The problem —
Please return every record below exactly as it stands.

■ ■ ■

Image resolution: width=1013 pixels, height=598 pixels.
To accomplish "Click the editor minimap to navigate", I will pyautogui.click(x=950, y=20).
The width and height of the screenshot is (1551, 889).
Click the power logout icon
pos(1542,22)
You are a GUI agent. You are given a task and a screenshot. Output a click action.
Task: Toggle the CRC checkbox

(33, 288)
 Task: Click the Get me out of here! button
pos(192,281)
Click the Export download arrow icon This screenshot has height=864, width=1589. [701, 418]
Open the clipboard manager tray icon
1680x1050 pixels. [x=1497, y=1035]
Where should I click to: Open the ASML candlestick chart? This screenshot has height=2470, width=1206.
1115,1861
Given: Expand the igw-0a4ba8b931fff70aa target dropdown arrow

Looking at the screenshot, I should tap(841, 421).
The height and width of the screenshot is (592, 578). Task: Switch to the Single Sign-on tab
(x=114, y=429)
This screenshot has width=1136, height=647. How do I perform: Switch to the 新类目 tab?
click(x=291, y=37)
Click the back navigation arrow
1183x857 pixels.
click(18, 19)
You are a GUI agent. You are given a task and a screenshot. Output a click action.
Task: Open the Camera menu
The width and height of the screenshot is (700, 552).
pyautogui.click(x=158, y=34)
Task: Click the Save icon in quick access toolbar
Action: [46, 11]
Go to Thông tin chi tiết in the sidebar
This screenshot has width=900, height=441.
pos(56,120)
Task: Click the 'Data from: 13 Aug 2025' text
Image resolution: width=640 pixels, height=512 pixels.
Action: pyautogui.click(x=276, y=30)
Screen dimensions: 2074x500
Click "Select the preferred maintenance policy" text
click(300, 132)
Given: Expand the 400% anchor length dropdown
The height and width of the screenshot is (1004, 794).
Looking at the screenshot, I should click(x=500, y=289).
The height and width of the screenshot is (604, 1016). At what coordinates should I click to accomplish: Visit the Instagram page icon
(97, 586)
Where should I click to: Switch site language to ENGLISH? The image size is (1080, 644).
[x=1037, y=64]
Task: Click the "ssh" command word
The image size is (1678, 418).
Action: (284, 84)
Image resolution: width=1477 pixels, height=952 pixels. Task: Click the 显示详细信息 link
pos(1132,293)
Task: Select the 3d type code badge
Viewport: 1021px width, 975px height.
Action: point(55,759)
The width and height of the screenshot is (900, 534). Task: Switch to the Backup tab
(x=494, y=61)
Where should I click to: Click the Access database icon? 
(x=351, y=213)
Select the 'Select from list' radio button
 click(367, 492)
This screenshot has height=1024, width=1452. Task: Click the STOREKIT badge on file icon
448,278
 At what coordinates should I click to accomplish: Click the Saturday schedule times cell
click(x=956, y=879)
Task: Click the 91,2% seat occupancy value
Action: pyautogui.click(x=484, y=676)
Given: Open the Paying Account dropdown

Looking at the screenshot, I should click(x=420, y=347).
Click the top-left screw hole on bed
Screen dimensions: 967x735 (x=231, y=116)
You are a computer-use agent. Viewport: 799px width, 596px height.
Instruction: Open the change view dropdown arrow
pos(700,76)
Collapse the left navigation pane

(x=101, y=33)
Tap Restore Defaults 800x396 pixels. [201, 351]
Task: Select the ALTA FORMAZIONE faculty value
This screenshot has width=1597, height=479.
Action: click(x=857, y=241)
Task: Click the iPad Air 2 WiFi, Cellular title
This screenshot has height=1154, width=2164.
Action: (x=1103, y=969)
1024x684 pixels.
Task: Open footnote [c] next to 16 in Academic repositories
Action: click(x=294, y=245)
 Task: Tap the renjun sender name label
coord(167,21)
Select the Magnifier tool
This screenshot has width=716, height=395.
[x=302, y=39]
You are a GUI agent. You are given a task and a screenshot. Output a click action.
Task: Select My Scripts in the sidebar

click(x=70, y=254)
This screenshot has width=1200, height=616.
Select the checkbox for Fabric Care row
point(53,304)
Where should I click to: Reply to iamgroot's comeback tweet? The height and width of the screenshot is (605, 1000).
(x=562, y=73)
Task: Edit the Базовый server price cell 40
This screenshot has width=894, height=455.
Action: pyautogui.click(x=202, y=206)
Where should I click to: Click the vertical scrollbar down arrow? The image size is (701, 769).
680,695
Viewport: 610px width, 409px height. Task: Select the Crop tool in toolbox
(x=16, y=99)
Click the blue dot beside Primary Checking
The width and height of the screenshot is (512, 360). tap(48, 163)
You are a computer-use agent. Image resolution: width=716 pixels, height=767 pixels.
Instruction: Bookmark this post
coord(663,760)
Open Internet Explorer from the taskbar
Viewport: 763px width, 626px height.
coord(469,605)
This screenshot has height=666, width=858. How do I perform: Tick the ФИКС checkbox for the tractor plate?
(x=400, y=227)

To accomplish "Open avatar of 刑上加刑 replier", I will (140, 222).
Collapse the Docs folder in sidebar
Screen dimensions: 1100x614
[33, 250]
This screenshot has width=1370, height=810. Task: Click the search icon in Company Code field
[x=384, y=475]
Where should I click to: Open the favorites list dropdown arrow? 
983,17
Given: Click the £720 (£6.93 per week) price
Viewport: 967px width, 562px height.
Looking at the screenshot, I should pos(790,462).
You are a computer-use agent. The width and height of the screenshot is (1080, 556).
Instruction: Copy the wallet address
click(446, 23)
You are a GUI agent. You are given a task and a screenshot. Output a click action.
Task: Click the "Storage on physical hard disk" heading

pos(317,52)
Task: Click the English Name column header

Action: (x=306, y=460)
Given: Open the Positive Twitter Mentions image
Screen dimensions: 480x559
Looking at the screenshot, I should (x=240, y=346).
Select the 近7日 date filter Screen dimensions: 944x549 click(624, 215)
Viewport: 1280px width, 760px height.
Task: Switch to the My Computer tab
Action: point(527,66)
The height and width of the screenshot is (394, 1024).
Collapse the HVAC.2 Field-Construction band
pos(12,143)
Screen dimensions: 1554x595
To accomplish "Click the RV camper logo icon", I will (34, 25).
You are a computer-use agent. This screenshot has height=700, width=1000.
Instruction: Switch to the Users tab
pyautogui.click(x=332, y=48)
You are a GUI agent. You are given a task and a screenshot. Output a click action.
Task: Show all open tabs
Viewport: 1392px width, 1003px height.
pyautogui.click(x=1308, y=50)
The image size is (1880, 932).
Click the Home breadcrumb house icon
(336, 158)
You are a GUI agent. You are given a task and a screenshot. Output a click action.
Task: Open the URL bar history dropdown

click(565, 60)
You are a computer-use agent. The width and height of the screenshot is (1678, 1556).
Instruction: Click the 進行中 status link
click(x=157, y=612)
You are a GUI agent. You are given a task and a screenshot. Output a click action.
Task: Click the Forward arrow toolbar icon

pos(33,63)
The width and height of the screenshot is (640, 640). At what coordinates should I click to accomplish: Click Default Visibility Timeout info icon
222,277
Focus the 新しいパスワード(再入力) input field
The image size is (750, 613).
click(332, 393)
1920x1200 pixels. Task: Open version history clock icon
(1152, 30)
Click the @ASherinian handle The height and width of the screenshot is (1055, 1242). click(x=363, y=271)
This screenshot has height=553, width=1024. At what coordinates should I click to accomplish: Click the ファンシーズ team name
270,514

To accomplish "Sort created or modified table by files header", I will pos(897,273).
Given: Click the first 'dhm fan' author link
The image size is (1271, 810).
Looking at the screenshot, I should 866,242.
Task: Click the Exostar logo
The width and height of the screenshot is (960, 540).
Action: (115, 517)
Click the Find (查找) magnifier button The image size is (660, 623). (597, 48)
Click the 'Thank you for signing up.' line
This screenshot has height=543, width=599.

■ ■ ■

Answer below —
Image resolution: width=1013 pixels, height=598 pixels.
To accomplish "Click the editor minimap to navigate", I will pyautogui.click(x=950, y=20).
The width and height of the screenshot is (1551, 889).
Click the power logout icon
pos(1542,22)
You are a GUI agent. You are given a task and a screenshot. Output a click action.
Task: Toggle the CRC checkbox

(33, 288)
 Task: Click the Get me out of here! button
pos(192,281)
Click the Export download arrow icon This screenshot has height=864, width=1589. [701, 418]
Open the clipboard manager tray icon
1680x1050 pixels. [x=1497, y=1035]
Where should I click to: Open the ASML candlestick chart? This screenshot has height=2470, width=1206.
1115,1861
Given: Expand the igw-0a4ba8b931fff70aa target dropdown arrow

Looking at the screenshot, I should tap(841, 421).
The height and width of the screenshot is (592, 578). Task: Switch to the Single Sign-on tab
(x=114, y=429)
This screenshot has width=1136, height=647. How do I perform: Switch to the 新类目 tab?
click(x=291, y=37)
Click the back navigation arrow
1183x857 pixels.
click(18, 19)
You are a GUI agent. You are given a task and a screenshot. Output a click action.
Task: Open the Camera menu
The width and height of the screenshot is (700, 552).
pyautogui.click(x=158, y=34)
Task: Click the Save icon in quick access toolbar
Action: [46, 11]
Go to Thông tin chi tiết in the sidebar
This screenshot has width=900, height=441.
pos(56,120)
Task: Click the 'Data from: 13 Aug 2025' text
Image resolution: width=640 pixels, height=512 pixels.
Action: pyautogui.click(x=276, y=30)
Screen dimensions: 2074x500
Click "Select the preferred maintenance policy" text
click(300, 132)
Given: Expand the 400% anchor length dropdown
The height and width of the screenshot is (1004, 794).
Looking at the screenshot, I should click(x=500, y=289).
The height and width of the screenshot is (604, 1016). At what coordinates should I click to accomplish: Visit the Instagram page icon
(97, 586)
Where should I click to: Switch site language to ENGLISH? The image size is (1080, 644).
[x=1037, y=64]
Task: Click the "ssh" command word
The image size is (1678, 418).
Action: (284, 84)
Image resolution: width=1477 pixels, height=952 pixels. Task: Click the 显示详细信息 link
pos(1132,293)
Task: Select the 3d type code badge
Viewport: 1021px width, 975px height.
Action: point(55,759)
The width and height of the screenshot is (900, 534). Task: Switch to the Backup tab
(x=494, y=61)
Where should I click to: Click the Access database icon? 
(x=351, y=213)
Select the 'Select from list' radio button
 click(367, 492)
This screenshot has height=1024, width=1452. Task: Click the STOREKIT badge on file icon
448,278
 At what coordinates should I click to accomplish: Click the Saturday schedule times cell
click(x=956, y=879)
Task: Click the 91,2% seat occupancy value
Action: pyautogui.click(x=484, y=676)
Given: Open the Paying Account dropdown

Looking at the screenshot, I should click(x=420, y=347).
Click the top-left screw hole on bed
Screen dimensions: 967x735 (x=231, y=116)
You are a computer-use agent. Viewport: 799px width, 596px height.
Instruction: Open the change view dropdown arrow
pos(700,76)
Collapse the left navigation pane

(x=101, y=33)
Tap Restore Defaults 800x396 pixels. [201, 351]
Task: Select the ALTA FORMAZIONE faculty value
This screenshot has width=1597, height=479.
Action: click(x=857, y=241)
Task: Click the iPad Air 2 WiFi, Cellular title
This screenshot has height=1154, width=2164.
Action: (x=1103, y=969)
1024x684 pixels.
Task: Open footnote [c] next to 16 in Academic repositories
Action: click(x=294, y=245)
 Task: Tap the renjun sender name label
coord(167,21)
Select the Magnifier tool
This screenshot has width=716, height=395.
[x=302, y=39]
You are a GUI agent. You are given a task and a screenshot. Output a click action.
Task: Select My Scripts in the sidebar

click(x=70, y=254)
This screenshot has width=1200, height=616.
Select the checkbox for Fabric Care row
point(53,304)
Where should I click to: Reply to iamgroot's comeback tweet? The height and width of the screenshot is (605, 1000).
(x=562, y=73)
Task: Edit the Базовый server price cell 40
This screenshot has width=894, height=455.
Action: pyautogui.click(x=202, y=206)
Where should I click to: Click the vertical scrollbar down arrow? The image size is (701, 769).
680,695
Viewport: 610px width, 409px height. Task: Select the Crop tool in toolbox
(x=16, y=99)
Click the blue dot beside Primary Checking
The width and height of the screenshot is (512, 360). tap(48, 163)
You are a computer-use agent. Image resolution: width=716 pixels, height=767 pixels.
Instruction: Bookmark this post
coord(663,760)
Open Internet Explorer from the taskbar
Viewport: 763px width, 626px height.
coord(469,605)
This screenshot has height=666, width=858. How do I perform: Tick the ФИКС checkbox for the tractor plate?
(x=400, y=227)

To accomplish "Open avatar of 刑上加刑 replier", I will (140, 222).
Collapse the Docs folder in sidebar
Screen dimensions: 1100x614
[33, 250]
This screenshot has width=1370, height=810. Task: Click the search icon in Company Code field
[x=384, y=475]
Where should I click to: Open the favorites list dropdown arrow? 
983,17
Given: Click the £720 (£6.93 per week) price
Viewport: 967px width, 562px height.
Looking at the screenshot, I should pos(790,462).
You are a computer-use agent. The width and height of the screenshot is (1080, 556).
Instruction: Copy the wallet address
click(446, 23)
You are a GUI agent. You are given a task and a screenshot. Output a click action.
Task: Click the "Storage on physical hard disk" heading

pos(317,52)
Task: Click the English Name column header

Action: (x=306, y=460)
Given: Open the Positive Twitter Mentions image
Screen dimensions: 480x559
Looking at the screenshot, I should (x=240, y=346).
Select the 近7日 date filter Screen dimensions: 944x549 click(624, 215)
Viewport: 1280px width, 760px height.
Task: Switch to the My Computer tab
Action: point(527,66)
The height and width of the screenshot is (394, 1024).
Collapse the HVAC.2 Field-Construction band
pos(12,143)
Screen dimensions: 1554x595
To accomplish "Click the RV camper logo icon", I will (34, 25).
You are a computer-use agent. This screenshot has height=700, width=1000.
Instruction: Switch to the Users tab
pyautogui.click(x=332, y=48)
You are a GUI agent. You are given a task and a screenshot. Output a click action.
Task: Show all open tabs
Viewport: 1392px width, 1003px height.
pyautogui.click(x=1308, y=50)
The image size is (1880, 932).
Click the Home breadcrumb house icon
(336, 158)
You are a GUI agent. You are given a task and a screenshot. Output a click action.
Task: Open the URL bar history dropdown

click(565, 60)
You are a computer-use agent. The width and height of the screenshot is (1678, 1556).
Instruction: Click the 進行中 status link
click(x=157, y=612)
You are a GUI agent. You are given a task and a screenshot. Output a click action.
Task: Click the Forward arrow toolbar icon

pos(33,63)
The width and height of the screenshot is (640, 640). At what coordinates should I click to accomplish: Click Default Visibility Timeout info icon
222,277
Focus the 新しいパスワード(再入力) input field
The image size is (750, 613).
click(332, 393)
1920x1200 pixels. Task: Open version history clock icon
(1152, 30)
Click the @ASherinian handle The height and width of the screenshot is (1055, 1242). click(x=363, y=271)
This screenshot has height=553, width=1024. At what coordinates should I click to accomplish: Click the ファンシーズ team name
270,514

To accomplish "Sort created or modified table by files header", I will pos(897,273).
Given: Click the first 'dhm fan' author link
The image size is (1271, 810).
Looking at the screenshot, I should 866,242.
Task: Click the Exostar logo
The width and height of the screenshot is (960, 540).
Action: (115, 517)
Click the Find (查找) magnifier button The image size is (660, 623). (597, 48)
Click the 'Thank you for signing up.' line
This screenshot has height=543, width=599.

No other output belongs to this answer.